Compute Node (examples/dt/nova/nova04delta/edpm/nodeset/values.yaml)

See dataplane section for deployment instructions. There are most essential configuration values to define:

  • [pci]report_in_placement: Required for PCI in placement to work.
  • [pci]device_spec: Whitelists the physical GPUs that are available for passthrough. You must create a device_spec entry for each physical GPU you want to make available. For example:
    nova:
      pci:
        conf: |
          [pci]
          device_spec = { "vendor_id":"10de", "product_id":"20f1", "address": "0000:04:00.0" }
          device_spec = { "vendor_id":"10de", "product_id":"20f1", "address": "0000:82:00.0" }
          alias = { "vendor_id":"10de", "product_id":"20f1", "device_type":"type-PF", "name":"nvidia_a2" }

In addition to PCI device configuration, the nova.compute.conf section includes parameters for resource management on the compute node:

  • [DEFAULT]reserved_host_memory_mb: Specifies the amount of memory (in megabytes) to reserve for the host operating system and other non-OpenStack services. This memory will not be available for allocation to virtual machines.
  • [compute]cpu_shared_set: A list of physical CPUs that are available for host processes and for virtual machines that do not have dedicated CPUs (i.e., unpinned VMs). These should be the CPUs that are not isolated by edpm_tuned_isolated_cores.
  • [compute]cpu_dedicated_set: A list of physical CPUs that are exclusively reserved for virtual machines with dedicated CPU pinning policies. To ensure performance isolation, this list should correspond directly to the CPUs isolated using edpm_tuned_isolated_cores parameter.
  • [DEFAULT]reserved_huge_pages: Defines the number and size of huge pages to reserve for the host, making them unavailable for guest VMs. This configuration works in conjunction with the hugepages and hugepagesz kernel arguments, which define the total pool of huge pages on the host.

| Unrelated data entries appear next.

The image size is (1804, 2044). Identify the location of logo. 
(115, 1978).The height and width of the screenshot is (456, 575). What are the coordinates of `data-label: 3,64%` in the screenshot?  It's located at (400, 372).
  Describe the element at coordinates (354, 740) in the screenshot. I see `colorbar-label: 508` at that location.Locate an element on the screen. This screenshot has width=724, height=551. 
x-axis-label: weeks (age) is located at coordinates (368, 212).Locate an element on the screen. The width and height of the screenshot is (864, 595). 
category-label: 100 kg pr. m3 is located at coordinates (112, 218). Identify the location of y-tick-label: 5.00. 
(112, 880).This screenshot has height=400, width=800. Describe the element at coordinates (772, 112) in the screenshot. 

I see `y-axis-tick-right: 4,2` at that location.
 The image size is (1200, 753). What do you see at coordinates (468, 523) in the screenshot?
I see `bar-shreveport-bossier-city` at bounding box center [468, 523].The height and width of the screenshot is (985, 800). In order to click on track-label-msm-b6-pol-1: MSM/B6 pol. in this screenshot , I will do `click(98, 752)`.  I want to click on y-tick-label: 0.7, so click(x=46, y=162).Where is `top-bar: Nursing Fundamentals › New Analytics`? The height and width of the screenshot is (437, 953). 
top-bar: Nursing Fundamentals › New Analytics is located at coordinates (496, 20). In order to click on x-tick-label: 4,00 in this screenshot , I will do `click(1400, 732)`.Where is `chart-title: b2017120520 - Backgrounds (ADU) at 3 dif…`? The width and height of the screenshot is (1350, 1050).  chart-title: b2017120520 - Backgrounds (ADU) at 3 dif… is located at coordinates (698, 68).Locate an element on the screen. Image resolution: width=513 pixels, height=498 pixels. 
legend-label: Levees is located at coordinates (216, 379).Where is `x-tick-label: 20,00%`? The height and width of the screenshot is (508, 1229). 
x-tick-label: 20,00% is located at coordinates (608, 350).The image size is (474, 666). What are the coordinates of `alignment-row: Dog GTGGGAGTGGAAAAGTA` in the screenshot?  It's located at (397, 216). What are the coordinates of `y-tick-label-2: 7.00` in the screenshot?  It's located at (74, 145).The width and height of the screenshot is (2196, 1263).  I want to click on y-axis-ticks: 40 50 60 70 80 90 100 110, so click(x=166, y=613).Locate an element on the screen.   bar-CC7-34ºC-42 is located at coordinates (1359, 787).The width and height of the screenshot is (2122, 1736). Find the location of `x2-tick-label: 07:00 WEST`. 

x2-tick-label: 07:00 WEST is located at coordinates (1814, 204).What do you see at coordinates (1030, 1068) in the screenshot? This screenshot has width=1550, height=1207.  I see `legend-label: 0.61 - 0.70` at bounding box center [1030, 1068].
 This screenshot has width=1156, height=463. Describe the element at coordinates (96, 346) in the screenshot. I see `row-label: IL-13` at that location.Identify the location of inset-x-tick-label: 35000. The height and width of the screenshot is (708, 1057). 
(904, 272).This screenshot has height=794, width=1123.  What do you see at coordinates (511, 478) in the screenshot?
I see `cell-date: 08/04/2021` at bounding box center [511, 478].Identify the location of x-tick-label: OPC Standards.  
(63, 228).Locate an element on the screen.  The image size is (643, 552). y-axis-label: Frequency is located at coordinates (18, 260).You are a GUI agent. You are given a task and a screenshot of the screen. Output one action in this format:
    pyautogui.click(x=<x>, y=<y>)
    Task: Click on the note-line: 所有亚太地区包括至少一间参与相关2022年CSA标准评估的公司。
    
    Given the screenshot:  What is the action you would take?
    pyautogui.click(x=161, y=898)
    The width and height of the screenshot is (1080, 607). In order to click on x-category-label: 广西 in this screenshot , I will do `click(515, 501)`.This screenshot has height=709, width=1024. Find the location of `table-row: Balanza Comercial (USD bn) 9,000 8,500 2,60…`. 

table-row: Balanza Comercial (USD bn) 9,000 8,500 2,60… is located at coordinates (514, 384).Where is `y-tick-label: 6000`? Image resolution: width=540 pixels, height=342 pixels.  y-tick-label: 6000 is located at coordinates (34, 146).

Note: In a full device passthrough scenario, the [devices]enabled_vgpu_types option in Nova's configuration is not used. This option is specific to mediated device (mdev) configurations.

Guest VM

To use the passthrough GPU, the guest operating system inside the VM must have the appropriate native NVIDIA driver installed. You will need a standard NVIDIA driver. Do not use vGPU-enabled guest drivers. The GPU will appear as a physical PCI device within the guest.